Sydney Recording Studios: Fijian Music

Sydney Recording Studios: Fijian music combines the traditional Melanesian and Polynesian styles, as much of Fiji is influenced by these two cultures. However, other cultures, including the Indo-Fijians, have played a part in Fijian music as well. Folk music, traditional dances and different instruments are also largely involved with this type of music. The songs of Fiji are upbeat with beautiful rhythms and harmonies, and even the more modern music styles still convey aspects of ritualistic and traditional patterns.

Sydney Recording Studios: Fijian Folk Music

Fijian folk music includes a variety of instruments that give the music its unique and beautiful sound, along with traditional dances.

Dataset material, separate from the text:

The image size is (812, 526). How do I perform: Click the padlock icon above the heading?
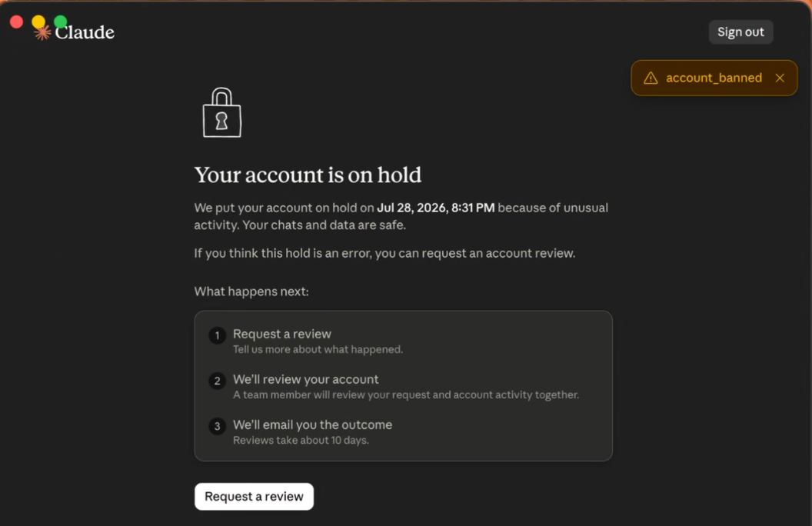pyautogui.click(x=221, y=112)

Like their Polynesian neighbors, modern Fijians play the ukulele, guitar, mandolin and different indigenous instruments, most commonly the lali drums. These types of drums were once used as a form of communication to announce important events, such as births, deaths, wars and victories. Now the larger lali drums are used to call people to church or for social gatherings, while the smaller version (lali ni meke) is used to play music. The derua, which is made up of tubes of bamboo stamped onto mats or on the ground, is another Fijian percussion instrument.

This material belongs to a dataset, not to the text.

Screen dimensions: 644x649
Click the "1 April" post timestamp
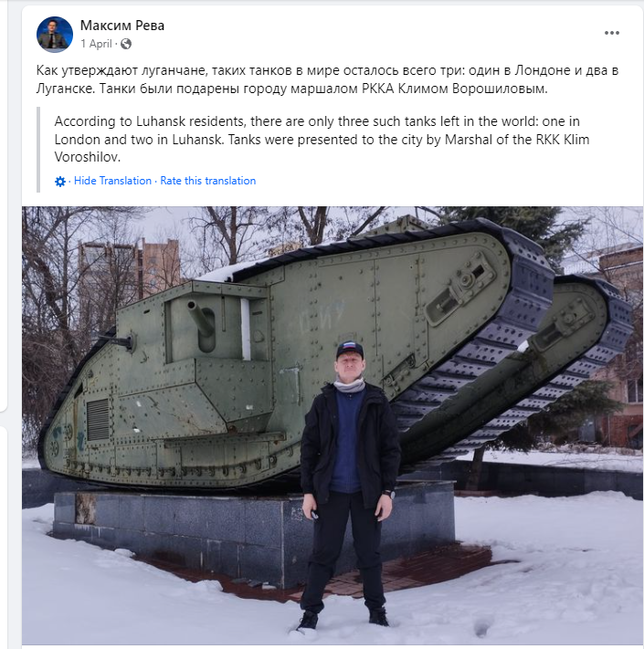pyautogui.click(x=96, y=44)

Sydney Recording Studios: Fijian Music – the Meke

The Meke is a complex traditional Fijian spiritual folk dance that is combined with voices. The various types of Meke include the war dance, men’s or women’s fan dance, men’s spear dance, men’s club dance, women’s standing dance and men’s or women’s sitting dance. Men’s dance movements are vigorous, while the women display graceful and controlled movements. The Meke can be performed to narrate important events, such as the installment of a chief or a war.

Sydney Recording Studios: Fijian Pop

Fijian pop is the more modern style of music in Fiji, combining both Western and traditional Fijian styles. A few modern performers in Fiji include Nuku Katudrau and Danny Costello, while Laisa Vulakoro became renowned in the ‘80s for creating Vude, a style that combines Fijian island music, country, rock and roll, and disco.